Note: Click here to see example wandb dashboard generated with this template.

Train model with chosen experiment config
# For probing experiments (task_dataset_model format)
python src/main.py experiment=probing/lid_fleurs_powsm

# For inference experiments
python src/main.py experiment=inference/transcribe_powsm data=doreco data.dataset_name=voxangeles task_name=inf_voxangeles_powsm

Note: Experiment configs are organized in configs/experiment/ with subdirectories:

  • probing/ - Probing experiment configs (format: task_dataset_model)
  • inference/ - Inference experiment configs
  • cascade/ - Cascade experiment configs
Attach some callbacks to run
python src/main.py callbacks=default

Note: Callbacks can be used for things such as as model checkpointing, early stopping and many more.

Note: Callbacks that monitor metrics (e.g., model_checkpoint, early_stopping) are only active during training mode (train: True). They are not used during inference.

Note: Callbacks configs are placed in configs/callbacks/.

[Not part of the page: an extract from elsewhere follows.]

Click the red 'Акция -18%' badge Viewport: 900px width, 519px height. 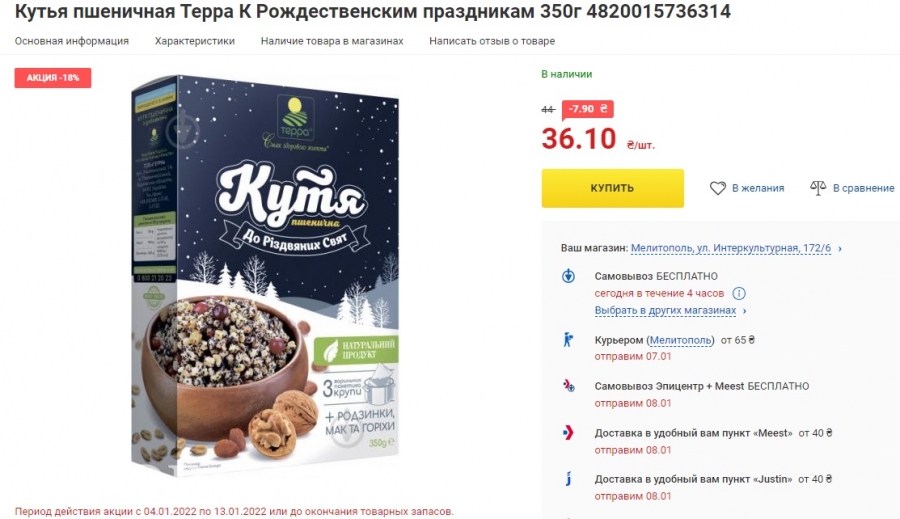pos(53,78)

Use different tricks available in Pytorch Lightning
# gradient clipping may be enabled to avoid exploding gradients
python src/main.py +trainer.gradient_clip_val=0.5

# run validation loop 4 times during a training epoch
python src/main.py +trainer.val_check_interval=0.25

# accumulate gradients
python src/main.py +trainer.accumulate_grad_batches=10

# terminate training after 12 hours
python src/main.py +trainer.max_time="00:12:00:00"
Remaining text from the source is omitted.